First things first: You don't get to miss more shots than anybody else in NBA history by being bad at basketball. That record would be Larry Hughes's if he didn't, y'know, suck at everything, and in this sense, the all-time missed-shots record is a perverse monument to Kobe Bryant's greatness. He missed more shots than anybody else in history because he was good enough to take all those shots, or good enough to get away with maybe taking more shots than he probably should have, which might as well be the same thing.

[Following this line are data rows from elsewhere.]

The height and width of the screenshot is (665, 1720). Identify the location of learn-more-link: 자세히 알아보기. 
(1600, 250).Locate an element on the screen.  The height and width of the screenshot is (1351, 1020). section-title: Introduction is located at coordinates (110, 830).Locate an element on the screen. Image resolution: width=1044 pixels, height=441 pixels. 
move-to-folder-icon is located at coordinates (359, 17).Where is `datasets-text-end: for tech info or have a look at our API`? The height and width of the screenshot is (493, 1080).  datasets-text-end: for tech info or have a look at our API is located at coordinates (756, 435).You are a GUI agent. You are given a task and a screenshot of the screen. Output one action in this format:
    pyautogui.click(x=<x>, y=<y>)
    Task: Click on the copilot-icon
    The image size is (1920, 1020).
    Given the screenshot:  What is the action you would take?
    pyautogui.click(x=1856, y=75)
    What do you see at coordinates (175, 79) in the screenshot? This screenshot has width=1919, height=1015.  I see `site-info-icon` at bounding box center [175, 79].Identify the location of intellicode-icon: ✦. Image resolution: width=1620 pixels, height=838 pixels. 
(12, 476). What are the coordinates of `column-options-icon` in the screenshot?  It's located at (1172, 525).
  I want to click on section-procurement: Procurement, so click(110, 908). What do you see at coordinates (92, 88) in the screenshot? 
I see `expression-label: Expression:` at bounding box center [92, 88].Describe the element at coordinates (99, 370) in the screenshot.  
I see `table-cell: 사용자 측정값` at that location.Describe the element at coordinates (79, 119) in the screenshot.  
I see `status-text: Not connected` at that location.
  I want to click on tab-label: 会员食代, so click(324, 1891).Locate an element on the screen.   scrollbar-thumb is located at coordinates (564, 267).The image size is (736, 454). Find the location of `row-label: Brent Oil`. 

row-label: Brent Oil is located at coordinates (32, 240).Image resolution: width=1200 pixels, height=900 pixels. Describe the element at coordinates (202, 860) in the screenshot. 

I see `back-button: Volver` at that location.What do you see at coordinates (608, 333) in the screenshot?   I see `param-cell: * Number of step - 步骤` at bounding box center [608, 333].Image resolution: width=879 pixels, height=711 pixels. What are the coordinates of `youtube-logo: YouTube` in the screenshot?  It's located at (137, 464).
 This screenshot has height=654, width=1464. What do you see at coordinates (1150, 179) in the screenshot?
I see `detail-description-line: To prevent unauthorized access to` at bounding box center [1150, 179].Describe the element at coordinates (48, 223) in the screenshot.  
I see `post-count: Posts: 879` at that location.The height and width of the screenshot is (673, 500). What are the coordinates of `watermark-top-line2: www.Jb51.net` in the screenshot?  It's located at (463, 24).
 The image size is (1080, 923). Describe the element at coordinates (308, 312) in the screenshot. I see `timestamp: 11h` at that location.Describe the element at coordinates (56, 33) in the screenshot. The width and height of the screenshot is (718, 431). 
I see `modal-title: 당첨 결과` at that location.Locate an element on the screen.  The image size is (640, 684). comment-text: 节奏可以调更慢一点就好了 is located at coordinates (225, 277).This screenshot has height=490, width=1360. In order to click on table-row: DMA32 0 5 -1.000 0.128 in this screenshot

Then again, that the first great cumulative record of Kobe's career isn't for points, or shots made, or 30- or 40- or 50-point games or whatever, but for misses, is delightfully fitting. It captures, neatly, Kobe's place in history: as the most self-conscious and nakedly aspirational of all the all-time greats. Michael Jordan is Michael Jordan because he could not be anybody else; Kobe Bryant is Kobe Bryant because he could not be Michael Jordan, but never stopped trying. That might seem like a putdown, and if it works as one, Kobe probably deserves it, but I'd be a liar if I denied finding something to admire in that 13,421 number. We should all be silly and liberated enough to fire up 13,421 bricks.
The Lakers lost 107-102 in Memphis last night. The key moment—where "key" can be understood to mean both "decisive" and "funniest"—came with 28 seconds remaining in the fourth, after they'd ground a 17-point deficit down to three, via a heroic 18-4 run spanning over six minutes of action. With the Grizzlies reeling and the game in the balance, the Lakers did this:
Which is just goddamn perfect. This is the ultimate expression of Byron Scott's "bad things are good" basketball philosophy: Needing either a three-pointer to tie or a quick high-percentage two to narrow the deficit and buy themselves an extra possession, the Lakers sorta drunkenly split the difference by having their worst jump-shooter take the worst imaginable shot, with 17 seconds left on the shot clock. Kobe, who'd hit two deep threes during the comeback, never even touched the ball. That is amazing.
What's particularly wonderful about it is that, for most of the night, and particularly during that big run, the Lakers played essentially ordinary, sane 2014 NBA basketball. They shot threes when they were available (although they still have a weird disdain for the corner three, which is the best shot in basketball); they attacked the hoop; they shared the ball. And then, in the most crucial moment, with victory one or two smart possessions away: That. That glorious shot. Their comic timing is exquisite.
It's like they stored up their insanity for maximum impact, like in a video game where you hold down a button to charge up your special attack, and then blasted it directly into their own feet. It's like if Jay Cutler drove the Bears 97 yards in the final two minutes of a game, got to the two-yard line with one second left, then punted the ball into the stands on the final play. It's like if a presidential candidate ran a by-the-book campaign for eight months, then whipped his dick out and played it like a banjo on live television in the final debate. I could not love it more.
To the left is the only shot chart that matters from last night's game. That's Jordan Hill's shot chart for the final 30 seconds of the game. It belongs in the Louvre.
The Lakers are 1-6 now, and in New Orleans tonight against the Pelicans and the whirlwind of terror called Anthony Davis. If you can't get excited to see how old-ass Kobe Bryant, useless Carlos Boozer, and resolute reality-denier Byron Scott will handle that on the second leg of a back-to-back, I don't think we can be friends.